Les conséquences observées suite à ces constats sont diverses. Citons la prise de risque élevée chez les migrants par simple manque d’informations, le dialogue difficile à nouer, la compréhension différente de la problématique (maladie et traitement), l’absence partielle ou totale d’accès aux antécédents médicaux et la non familiarisation de ce public avec notre système de soins. Il est néanmoins possible d’énumérer quelques bonnes pratiques identifiées : favoriser l’accès aux services de première et deuxième lignes et les partenariats entre ceux-ci, fournir des informations adaptées, privilégier une flexibilité organisationnelle et assurer la présence d’interprètes, et soigner la communication et l’ouverture dans le secteur (via notamment la traduction des brochures en différentes langues).

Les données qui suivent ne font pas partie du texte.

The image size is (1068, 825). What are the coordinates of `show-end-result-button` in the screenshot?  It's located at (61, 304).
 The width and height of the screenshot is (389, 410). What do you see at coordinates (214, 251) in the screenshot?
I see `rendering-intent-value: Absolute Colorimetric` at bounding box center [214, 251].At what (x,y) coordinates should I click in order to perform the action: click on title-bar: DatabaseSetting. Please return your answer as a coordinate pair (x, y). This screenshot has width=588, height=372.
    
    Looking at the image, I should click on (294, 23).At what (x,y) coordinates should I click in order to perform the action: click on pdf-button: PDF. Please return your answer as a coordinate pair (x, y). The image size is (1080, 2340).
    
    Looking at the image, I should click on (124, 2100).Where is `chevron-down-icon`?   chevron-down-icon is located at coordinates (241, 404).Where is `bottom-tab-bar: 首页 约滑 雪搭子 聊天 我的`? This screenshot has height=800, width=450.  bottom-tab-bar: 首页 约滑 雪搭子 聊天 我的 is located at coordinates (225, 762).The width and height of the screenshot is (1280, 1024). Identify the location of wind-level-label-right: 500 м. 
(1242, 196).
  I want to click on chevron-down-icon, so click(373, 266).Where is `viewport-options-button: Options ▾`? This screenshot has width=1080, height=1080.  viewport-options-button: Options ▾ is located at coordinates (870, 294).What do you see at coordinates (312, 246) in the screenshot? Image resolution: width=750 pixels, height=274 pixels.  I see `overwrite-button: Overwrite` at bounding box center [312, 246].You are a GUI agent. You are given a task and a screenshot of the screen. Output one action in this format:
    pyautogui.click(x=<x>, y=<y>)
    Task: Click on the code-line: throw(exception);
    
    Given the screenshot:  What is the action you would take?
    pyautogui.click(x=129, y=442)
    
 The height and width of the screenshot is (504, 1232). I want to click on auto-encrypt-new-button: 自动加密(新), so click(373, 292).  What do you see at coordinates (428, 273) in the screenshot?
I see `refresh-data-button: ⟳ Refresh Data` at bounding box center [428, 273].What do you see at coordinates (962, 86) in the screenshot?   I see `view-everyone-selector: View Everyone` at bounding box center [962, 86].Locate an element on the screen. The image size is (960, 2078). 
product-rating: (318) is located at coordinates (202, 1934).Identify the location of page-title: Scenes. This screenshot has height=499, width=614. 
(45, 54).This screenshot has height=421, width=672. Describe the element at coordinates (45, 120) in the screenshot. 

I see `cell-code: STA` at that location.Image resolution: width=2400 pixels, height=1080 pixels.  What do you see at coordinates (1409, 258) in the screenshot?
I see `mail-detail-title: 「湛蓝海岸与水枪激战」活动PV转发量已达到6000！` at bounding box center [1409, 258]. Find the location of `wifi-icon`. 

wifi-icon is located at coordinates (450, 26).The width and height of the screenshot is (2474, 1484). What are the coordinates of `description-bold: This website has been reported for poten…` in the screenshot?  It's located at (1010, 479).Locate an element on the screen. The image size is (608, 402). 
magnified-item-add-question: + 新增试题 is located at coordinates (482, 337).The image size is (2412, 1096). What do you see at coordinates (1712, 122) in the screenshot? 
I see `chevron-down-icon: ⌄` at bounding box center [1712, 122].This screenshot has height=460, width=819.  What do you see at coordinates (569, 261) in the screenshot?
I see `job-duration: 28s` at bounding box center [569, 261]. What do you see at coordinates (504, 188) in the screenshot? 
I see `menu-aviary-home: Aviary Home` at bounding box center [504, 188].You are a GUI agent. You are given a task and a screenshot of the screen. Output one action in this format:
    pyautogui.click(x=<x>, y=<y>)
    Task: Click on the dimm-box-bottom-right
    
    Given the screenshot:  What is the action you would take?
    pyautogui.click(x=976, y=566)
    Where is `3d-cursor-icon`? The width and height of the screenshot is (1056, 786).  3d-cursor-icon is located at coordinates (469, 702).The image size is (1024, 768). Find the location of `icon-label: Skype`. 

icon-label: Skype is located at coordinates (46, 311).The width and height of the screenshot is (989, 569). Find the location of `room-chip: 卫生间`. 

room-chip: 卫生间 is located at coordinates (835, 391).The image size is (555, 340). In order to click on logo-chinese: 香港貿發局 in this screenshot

Le khat, drogue peu connue
Particulièrement confronté à la problématique du khat (aussi appelé qat, jat ou mira), Xusseen Maxamed, coordinateur de l’asbl Somabel (association pour la promotion de la culture somalienne et l’entraide entre les membres de la communauté en Belgique), a complété l’exposé sur les drogues en apportant quelques éléments de précision à propos de ces feuilles d’arbuste que l’on chique. Consommé principalement en Afrique de l’Est (Soudan, Érythrée, Djibouti, Éthiopie, Somalie, Kenya) et dans le Sud de la péninsule arabique (au Yémen, en priorité), le khat est une plante qui comprend quatre sous-espèces différentes consommées de façon différente suivant la région. Très présent dans ces parties du monde, il prend de plus en plus de place dans les cultures de pays comme l’Éthiopie.
Importé en Belgique via les Pays-Bas jusqu’en 2006, le khat y est depuis lors référencé comme une drogue. Ce changement de statut entraîne un problème culturel autour d’un produit qui est en vente libre dans les commerces des pays d’origine, qui était autorisé en Belgique auparavant et qui y est désormais interdit et ses vendeurs poursuivis. Depuis 2012, le khat est également proscrit dans des pays limitrophes comme les Pays-Bas et le Royaume-Uni.
Les effets « positifs » de la consommation de khat sont ses aspects stimulant, euphorisant, aphrodisiaque et de lien social car il est consommé dans les grandes occasions comme les mariages. Ses effets « négatifs » sont sans surprise l’addiction, mais aussi l’impact sur l’hygiène bucco-dentaire (il attaque l’émail des dents), la présence de pesticides dans les feuilles et les conséquences économiques, tant au niveau macro (il représente une dépense de plusieurs millions de dollars par jour) qu’au niveau micro (il grève les budgets des ménages, entraînant problèmes conjugaux et divorces).